What stands out to you in the past ten years?

3 Responses to "Ten Years of Mac OS X"

  1. Hey Erik,

    It's been a while since I commented on one of your posts (2006). My computing experience was forever changed since the Mac OS X went public beta. I started using my system in new ways, pushing the hardware more, experiencing true system stability along with usable multitasking. So many things Apple got right with Mac OSX. It's hard to even fathom having a Mac OS 9 box being up for weeks at a time without an app that would take everything down.

    The other thing that really stands out to me is the plethora of apps that are free or affordable shareware. Years ago it seemed like finding Mac software was a true test of one's patience. Especially before everyone was ordering things online. Without those catalogs for MacConnection, MacMall, etc you were SoL.

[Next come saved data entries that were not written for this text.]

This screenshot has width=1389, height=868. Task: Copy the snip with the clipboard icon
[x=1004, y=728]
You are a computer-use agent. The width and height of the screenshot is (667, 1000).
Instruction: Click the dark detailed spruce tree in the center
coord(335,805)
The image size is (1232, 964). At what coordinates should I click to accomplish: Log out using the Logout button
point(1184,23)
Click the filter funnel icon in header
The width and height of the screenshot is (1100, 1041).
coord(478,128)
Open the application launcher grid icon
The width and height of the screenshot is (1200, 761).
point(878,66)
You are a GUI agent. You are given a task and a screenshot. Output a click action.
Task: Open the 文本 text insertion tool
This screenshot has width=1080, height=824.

    The feature I like most about OSX is Spotlight. So many times I have gone looking for something and just remember some words in the file name. Spotlight saves me a lot of time there. Between that and Terminal.app. 🙂

  2. This jumped to mind (SLYT). 🙂

  3. What stands out so much to me is how similar Snow Leopard is to NeXTSTEP 2.1. I've been an OS X user since NeXTSTEP 2.1, really.

    What stands out to me is that NeXT really got it right, from the design of the API to the design of the user interface to the design of the filesystem (including app bundles and the /Library and /System directory structures).

    Sure the GUI has changed a lot over the years, but the basic elements are still there, including the services menu and the Dock.

    Sure, it is now called /Applications instead of /NextApps, and /Library instead of /NextLibrary, and /Applications/Utilities instead of /NextAdmin, but the basic design is still the same.

    I can't use OS X today without thinking back to the NeXT.